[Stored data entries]
----------------

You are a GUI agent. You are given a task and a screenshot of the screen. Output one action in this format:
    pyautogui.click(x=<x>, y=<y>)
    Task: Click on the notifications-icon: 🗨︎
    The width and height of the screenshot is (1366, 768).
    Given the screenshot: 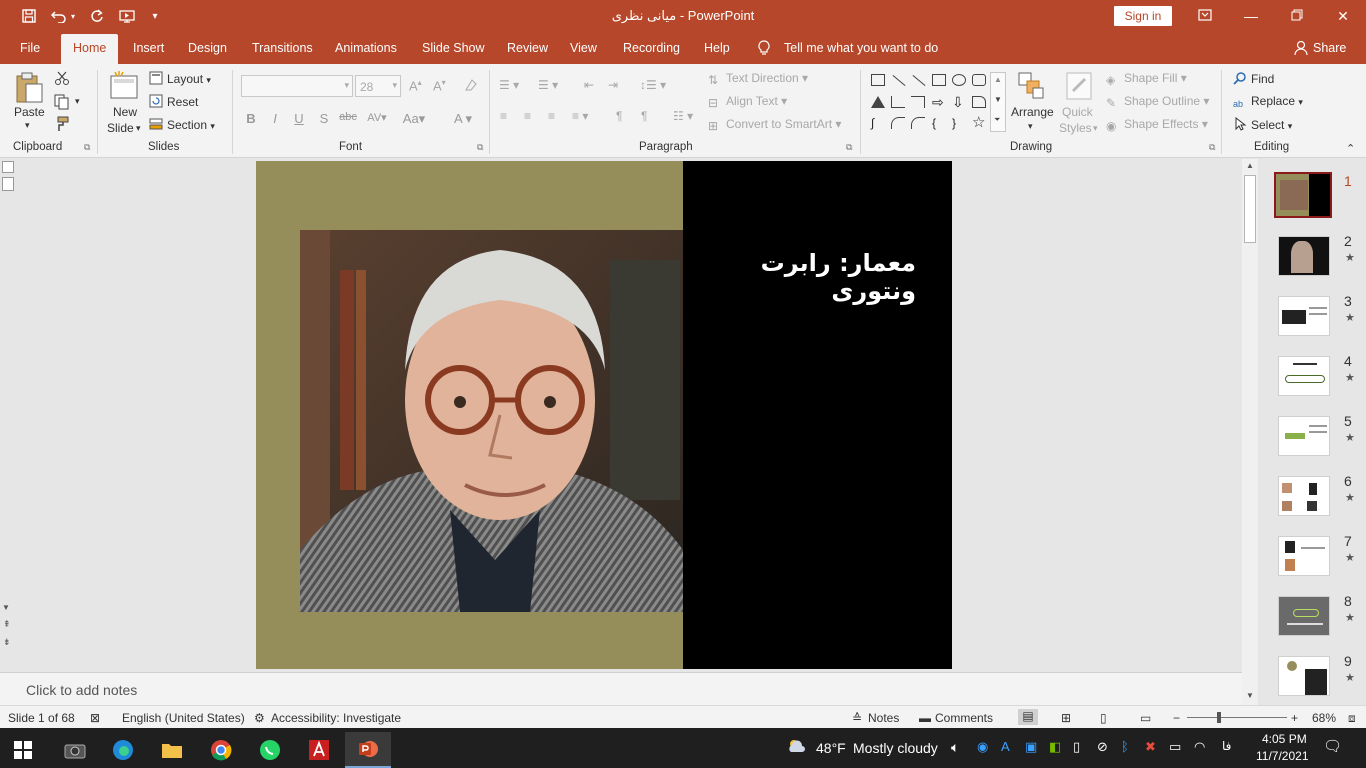 What is the action you would take?
    pyautogui.click(x=1332, y=746)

----------------

WHAT IS EXPECTED:
Please reproduce everything from the start of the material down to the line containing "The width and", with both ends included.

OUTPUT:
You are a GUI agent. You are given a task and a screenshot of the screen. Output one action in this format:
    pyautogui.click(x=<x>, y=<y>)
    Task: Click on the notifications-icon: 🗨︎
    The width and height of the screenshot is (1366, 768).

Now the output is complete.